冯凌子提着一大盒燕窝,直接刷了指纹进门,进门就给了舒鹞一个大大的拥抱。
感受到舒鹞的肩胛骨,冯凌子心酸地说:“宝贝你又瘦了。”
“有吗?这次能休几天?”舒鹞拉着冯凌子往屋里走。
“也就休三天,我们博导简直不是人,他可能希望我死在实验室里,给那些泡在福尔马林里的丁丁陪葬!”
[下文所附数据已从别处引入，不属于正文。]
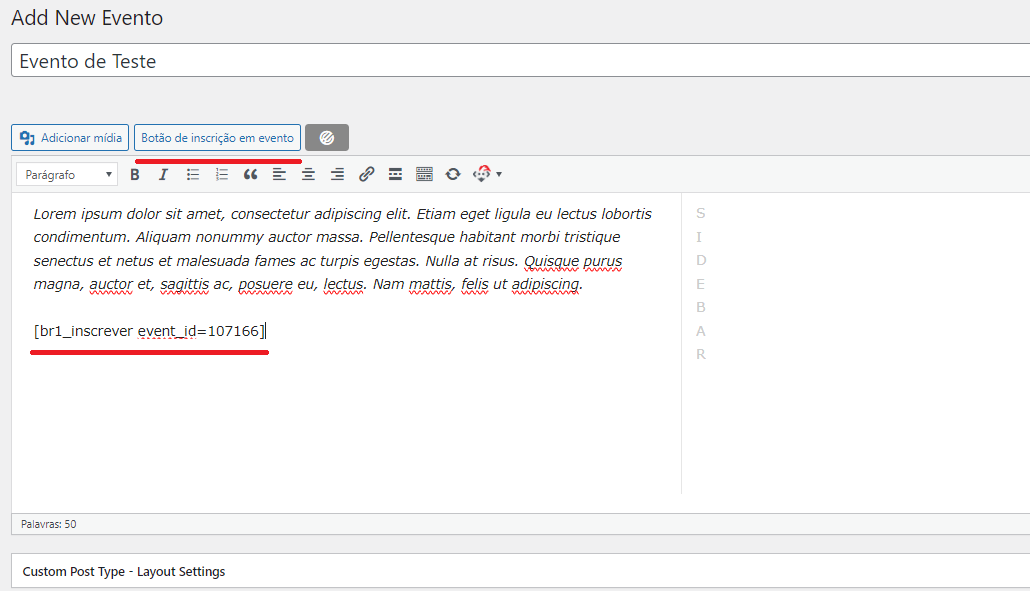Insert a blockquote
The image size is (1030, 591).
click(251, 174)
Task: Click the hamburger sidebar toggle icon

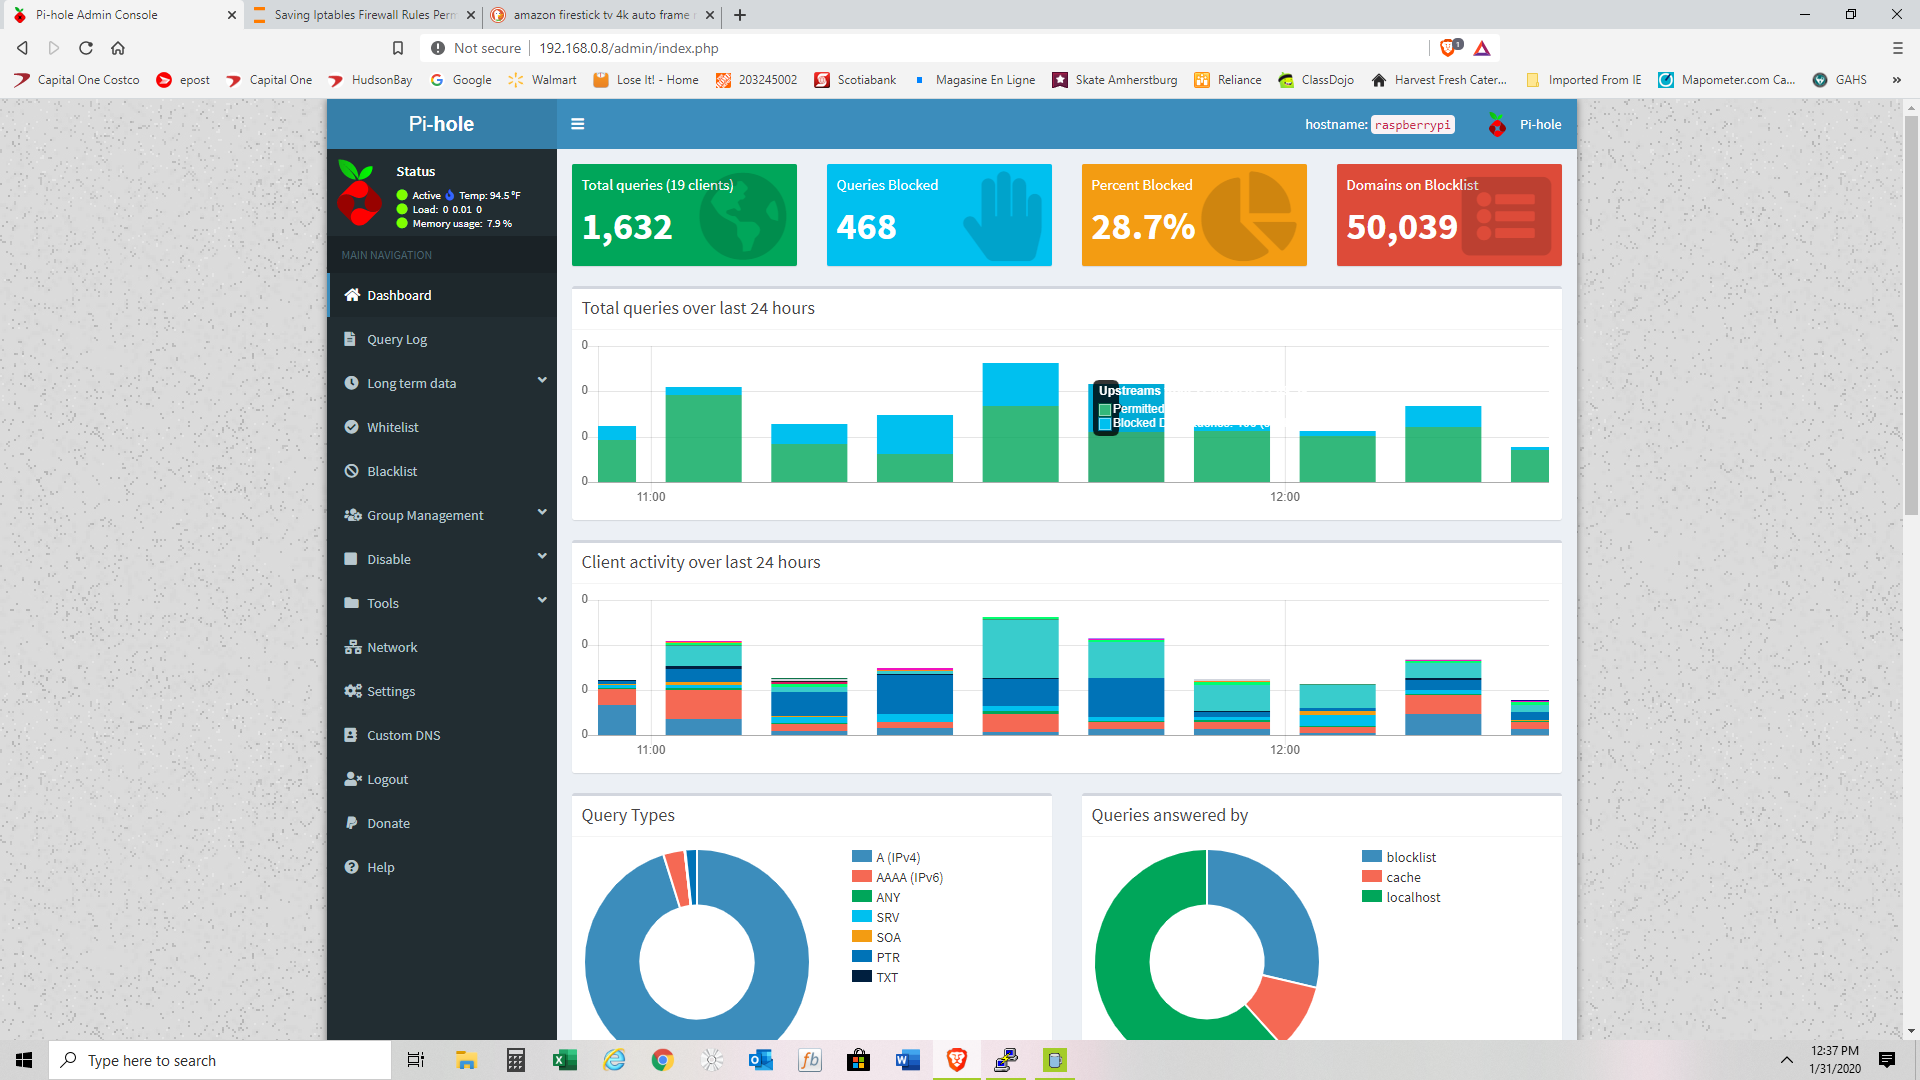Action: 577,124
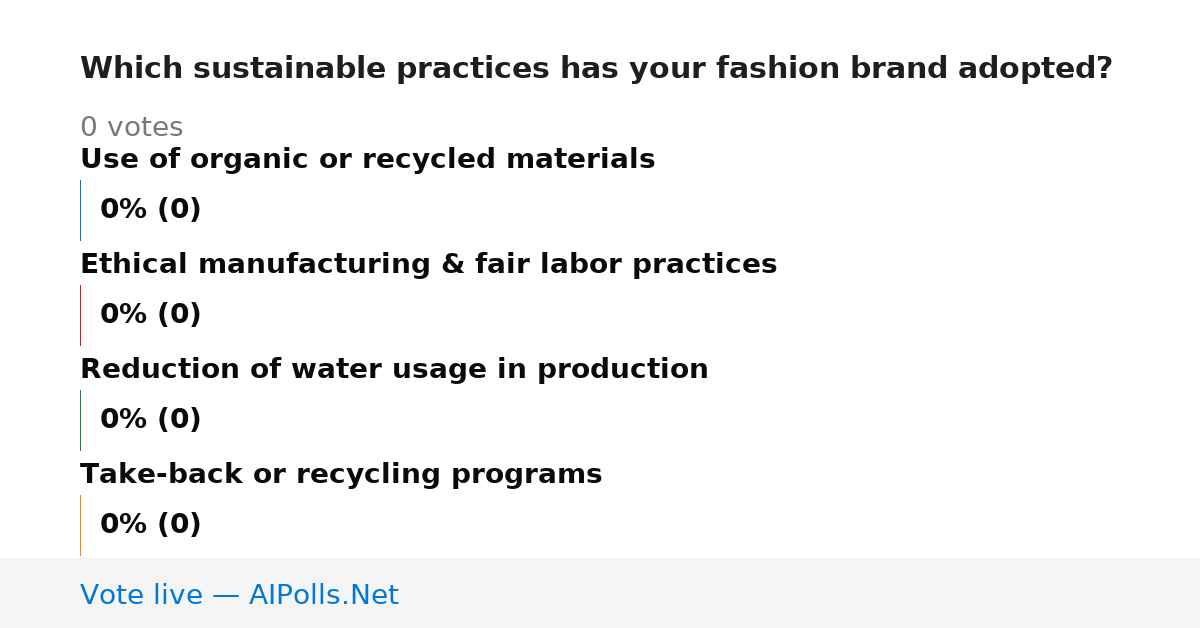This screenshot has width=1200, height=628.
Task: Click the green bar for water usage
Action: click(x=80, y=420)
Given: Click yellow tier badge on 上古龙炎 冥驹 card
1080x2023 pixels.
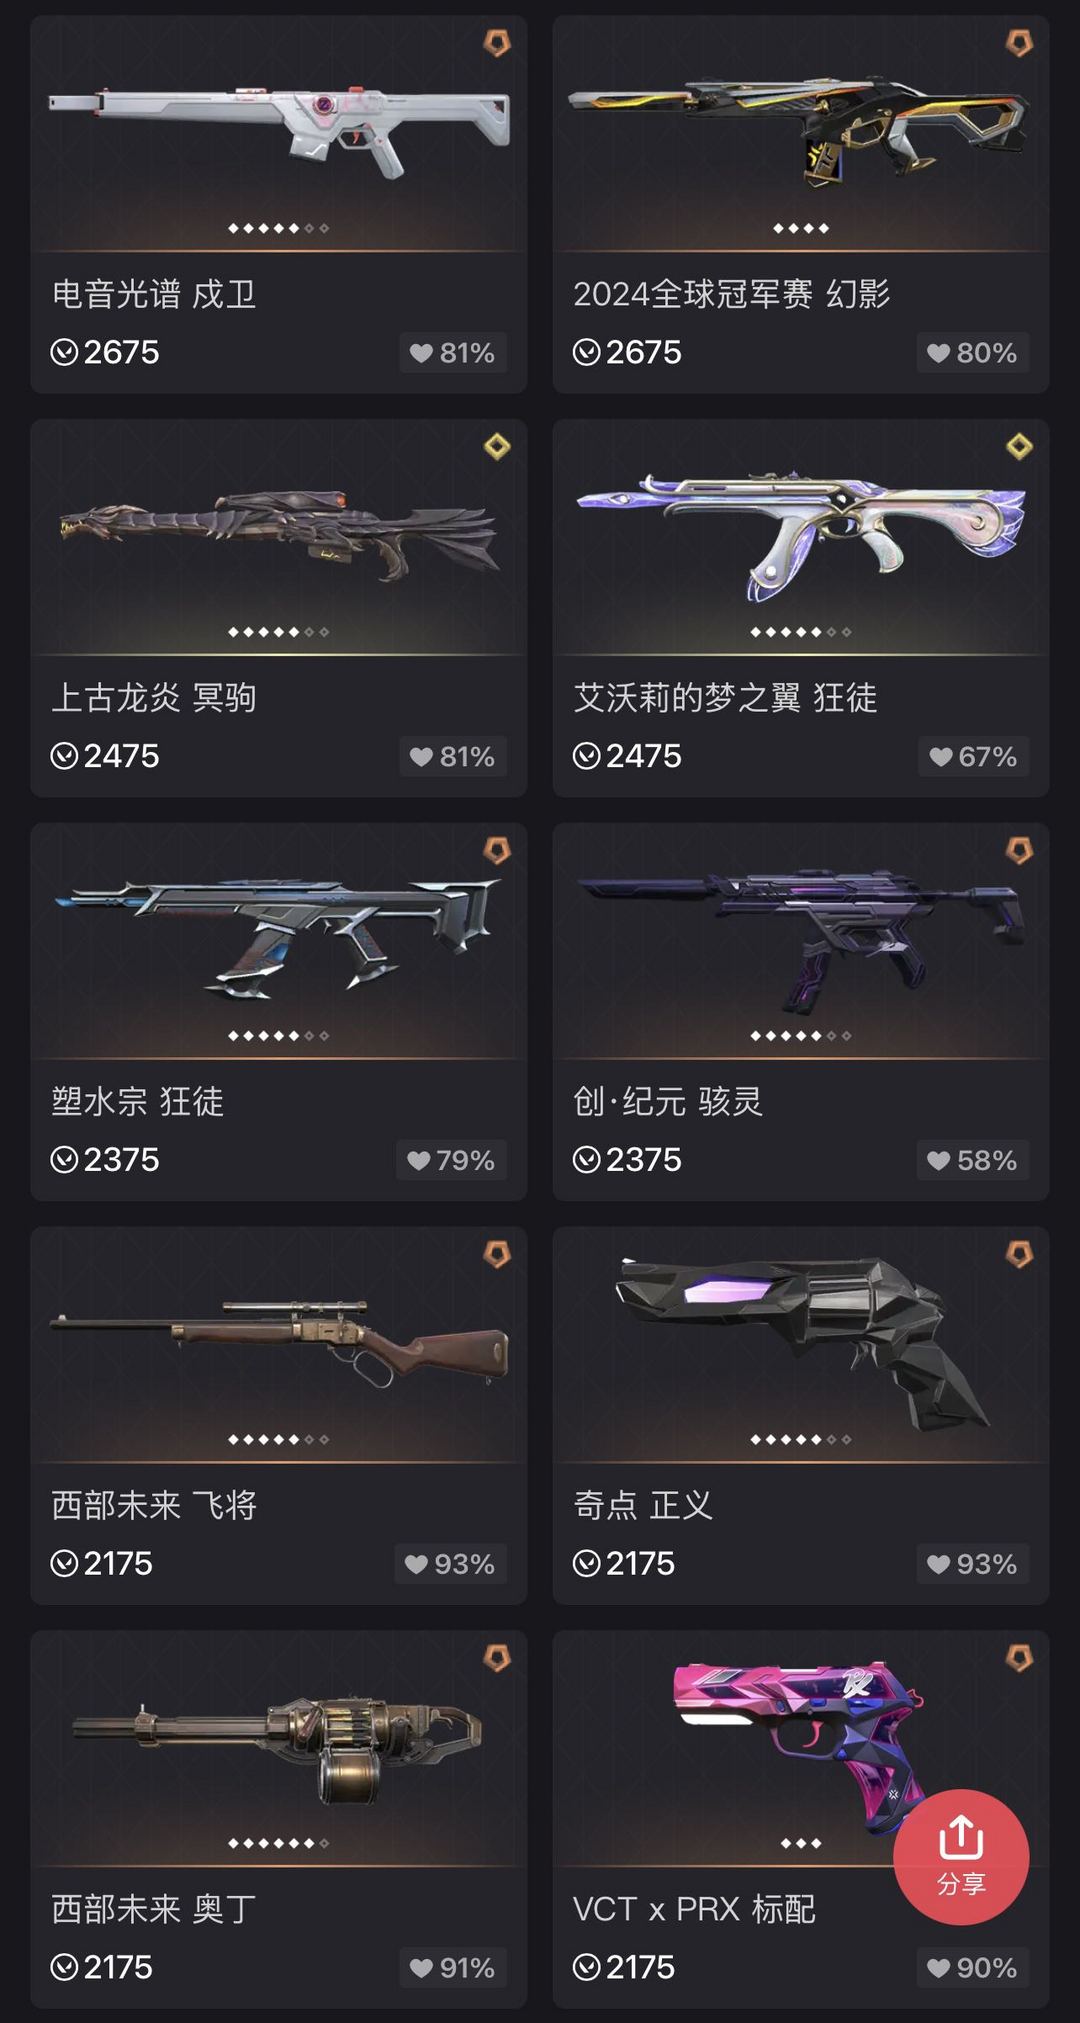Looking at the screenshot, I should [497, 446].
冯凌子一路开车过来,没喝水,进屋看见客厅桌子上的半杯水,拿起来就要喝。
玻璃杯还没触及唇边,被舒鹞制止:“别,这杯子用过,给你拿新的。”
“咱俩还分什么你的我的,你用过也没事儿。”
“……不是我用的,而且水也是好多天前的了。”
冯凌子敏感地嗅到一丝八卦的味道,眼睛放光:“谁用的?男人吗?舒鹞我太欣慰了!你把男人领回家了?”
“是周酩远。”
“……”冯凌子语气一百八十度大转变,嫌弃地说,“那个狗,他怎么来了。”
顿了几秒,冯凌子发出一声尖叫:“你们、你们睡了?!”
舒鹞拿出一只新的玻璃杯,倒好水递给冯凌子,非常淡定地解释:“没,我在周酩远祖父生日宴上吃了蛋糕,周酩远送我回来的。”